Credo che l’unico modo per sottrarre la questione a un presente irto di polemiche sia di riconsegnarla alla storia e al lavoro degli storici. A questo proposito, il punto dolente è la pubblicazione solo parziale della corrispondenza tra i due giovani amici, rimanendo tuttora inaccessibili le lettere di
Scalfari a Calvino. Dalla carta stampata ho però desunto due notizie che fanno ben sperare in un superamento dell’impasse:
– Sulla Repubblica del 7 agosto 2004 la signora Esther ebbe a dichiarare: “Non subito, ma neanche tanto tardi, grazie a una donazione che ho fatto, saranno accessibili gli scritti che permetteranno di sapere quasi tutto di Calvino”.

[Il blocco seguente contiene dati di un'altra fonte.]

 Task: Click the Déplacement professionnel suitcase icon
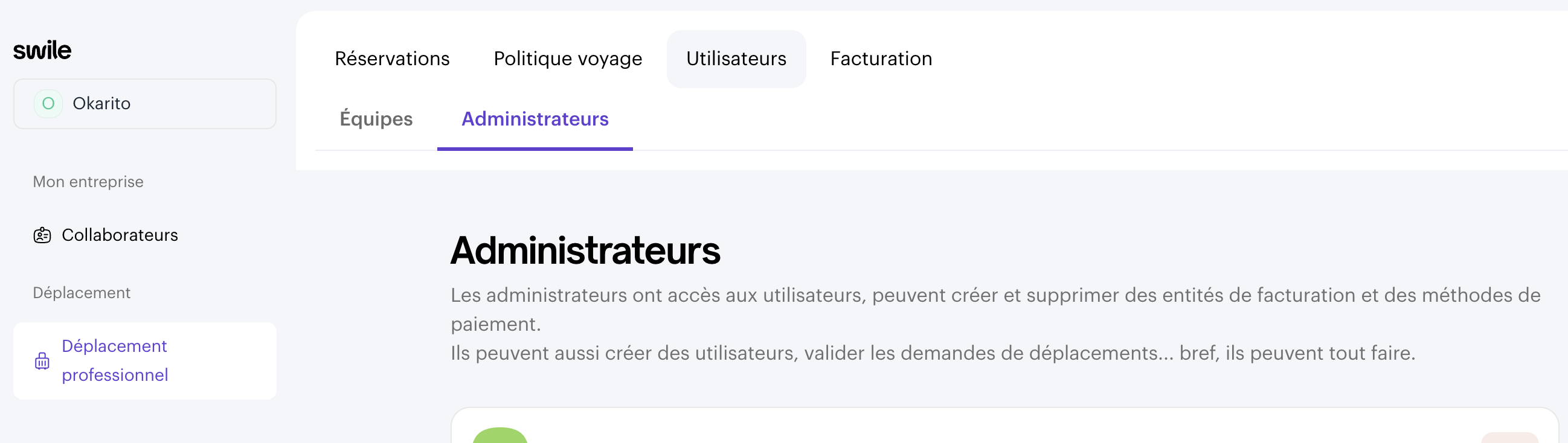(x=42, y=361)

– Sull’Espresso del 15 settembre 2015 Scalfari, ricordando la richiesta da lui fatta nel 1989 a Esther di pubblicare alcune lettere del marito, ha dichiarato: “Prima disse no. Poi acconsentì, a patto di sceglierne lei due. Le più sciocche. Le ritelefonai dicendo che ero interessato a una terza. ‘No, quella no. Voglio fare io una pubblicazione’. ‘Sì, ma delle mie dovrò darti io il consenso: dobbiamo venire a un accordo’. Disse sì».
Da qui si deduce che Scalfari in cambio del permesso datogli da Esther di pubblicare alcune lettere di Calvino, dette il permesso a Esther di pubblicare le lettere sue all’amico, mentre la dichiarazione fatta da Esther tredici anni fa rivela che la pubblicazione della parte mancante della corrispondenza rientra a pieno titolo tra i suoi desiderata.
Semplicemente, vi chiedo di dare corso alla pubblicazione nella forma che riterrete più opportuna, e fiducioso vi ringrazio sin d’ora dell’attenzione.